Dataset excerpts:

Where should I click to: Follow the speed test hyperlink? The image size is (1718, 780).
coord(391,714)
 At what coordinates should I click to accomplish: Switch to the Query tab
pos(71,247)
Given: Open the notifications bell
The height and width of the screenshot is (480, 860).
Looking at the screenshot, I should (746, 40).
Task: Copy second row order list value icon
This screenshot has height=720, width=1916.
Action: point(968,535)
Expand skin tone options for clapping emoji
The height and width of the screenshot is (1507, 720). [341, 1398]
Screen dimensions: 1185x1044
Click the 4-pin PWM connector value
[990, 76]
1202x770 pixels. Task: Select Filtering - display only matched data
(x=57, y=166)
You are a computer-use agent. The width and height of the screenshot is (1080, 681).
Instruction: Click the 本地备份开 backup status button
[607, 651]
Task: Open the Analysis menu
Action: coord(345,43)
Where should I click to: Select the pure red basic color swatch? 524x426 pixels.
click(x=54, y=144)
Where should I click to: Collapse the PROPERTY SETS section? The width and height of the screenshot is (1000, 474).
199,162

Assignment: All of the records go in your answer, copied exactly.

Finished task:
Where should I click to: Follow the speed test hyperlink? The image size is (1718, 780).
coord(391,714)
 At what coordinates should I click to accomplish: Switch to the Query tab
pos(71,247)
Given: Open the notifications bell
The height and width of the screenshot is (480, 860).
Looking at the screenshot, I should (746, 40).
Task: Copy second row order list value icon
This screenshot has height=720, width=1916.
Action: point(968,535)
Expand skin tone options for clapping emoji
The height and width of the screenshot is (1507, 720). [341, 1398]
Screen dimensions: 1185x1044
Click the 4-pin PWM connector value
[990, 76]
1202x770 pixels. Task: Select Filtering - display only matched data
(x=57, y=166)
You are a computer-use agent. The width and height of the screenshot is (1080, 681).
Instruction: Click the 本地备份开 backup status button
[607, 651]
Task: Open the Analysis menu
Action: coord(345,43)
Where should I click to: Select the pure red basic color swatch? 524x426 pixels.
click(x=54, y=144)
Where should I click to: Collapse the PROPERTY SETS section? The width and height of the screenshot is (1000, 474).
199,162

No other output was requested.